6. Bölüm

1.5K 169 243
                                    

Ay bunu yazan kız kör oldu


---


En son ne zaman alarm sesiyle uyandığımı hatırlamıyordum ama alarm sesiyle uyanmıştım. Genelde ya kendiliğimden erkenden uyanır ya da uyanma saatime alışkın olan kızım tarafından uyandırıldım. Sabah erkenden kalkıp spor salonuna ya da koşuya giden Park Chanyeol'e ne olmuştu ben de bilmiyordum.

Yataktan işkence ile çıkma işine ne zaman son verecektim ya da ne zaman yaşadığım zorlu psikolojik evreyi atlatacaktım bilmiyordum. Hayatımda hiç zihinsel olarak zorlandığım dönemim olmamıştı. Ergenliğim de dahil. Kararlı ve dengeli biriydim. Bu yüzden şu an yaşadığım şeylerin, içinde bulunduğum dönemin de farkında değildim. Ciddi bir psikolojik sorunumun olduğunu düşünmüyordum. Ya da psikolojik desteğe ihtiyaç duyduğumu.

Daha önce de birilerini sevmiş, hoşlanmış ve aşık olduğumu sanmıştım. Ama hiçbirinde böyle değildi. Bu yüzden kolaylıkla aşık olduğum için böyleyim de diyemiyordum. Keşke diyebilseydim, böylelikle sorgulamayı bırakabilirdim.

Fakat spor için erken kalkmak yerine alarmın ikinci çalışında zorla kalmış ve dolabın karşısında ne giysem diye düşünmüştüm.

Park Chanyeol ilk defa nasıl göründüğüyle ilgili endişe duyuyordu.

Köpeğimi kısa bir ihtiyaç yürüyüşüne çıkartıp eve dönünce duş alıp hazırlandım. Aceleci biri değildim, her yere vaktinde yetişirdim. Bu yüzden aceleci adımlarım kızıma bile tuhaf geldiği için arada bir havlayarak peşimde koşuyordu. Saçıma şekil verip aynaya baktım. Kendimde gördüğüm tek kusur olan kulaklarım birkaç haftadır bana öyle büyük bir sorun haline gelmişti ki yaptığım saç şekli kulaklarımı daha çok belli etti diye kafamı yıkayıp kendi haline bırakmak zorunda kaldım.

Dersimin olmadığı bir günde, kendi okuluma dahi gitmezken bölümümün bile bulunmadığı okula doğru yol alırken bir saniye olsun düşünmemiştim. Hatta arabama giden adımlarım hızlıydı.

Uyandımmmmm.

Arabayı çalıştırmadan önce Baekhyun'un 42 dakika önce attığı mesaja bir kez daha bakıp gülümsedim. Okuluna gidebilmek için uyanınca bana haber vermesini istemiştim ve öyle de yapmıştı. Küçük bir mesajı bile onun uykudan yeni uyanmış halini hayal etmeme ve heyecanlanmama neden oluyordu.

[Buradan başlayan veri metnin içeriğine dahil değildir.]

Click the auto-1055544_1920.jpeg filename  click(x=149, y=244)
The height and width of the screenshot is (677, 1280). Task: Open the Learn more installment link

Arabayı çalıştırıp çok da uzak olmayan okuluna yol aldım. Benim dakikliğimin aksine beni bekletmekten zevk aldığı için-onu beklemekten keyif aldığımı fark ettiği içindir belki de-bekleyeceğimi bildiğimden arabamı daha park etmeden Yurdun önündeyim diye mesaj gönderdim. Nasılsa her türlü onu bekleyecektim. Bir haftadır beklediğim gibi.

Bitirmek.

Aradan bir hafta geçmesine rağmen hala bu kelimenin anlamı altında eziliyordum. Neyi bitirdiğimizi bilmediğimdendir belki de. Aramız kötü değildi, hatta aramız harikaydı.

Tamam, yalan söylemeyeyim.

Aramız harikadan da öteydi.

Ama hala ne olduğumuz ve ne yaptığımız hakkında bir fikrim yoktu. Neyi bitirip neye başladığımızı bilmediğim gibi.

Fakat güzeldi. Yurdunun önünde beklediğim sırada bana tuhaf tuhaf bana aptalmışım gibi bakan güvenlik görevlisinin bakışları, yurdun önündeki kantinden aldığımız dünyanın en sağlıksız tostu ve yurdun uzun koridorunda beni görünce gülümsemekten önünü göremeyip turnikeye takılan Baekhyun...

"Günaydın!" Baekhyun neşeyle ayaklarımın hemen ucunda belirdiğinde içimin kaynadığını hissettim. Sabahki enerjiden yoksun halim sona ermiş ve bir anda canlanmıştım.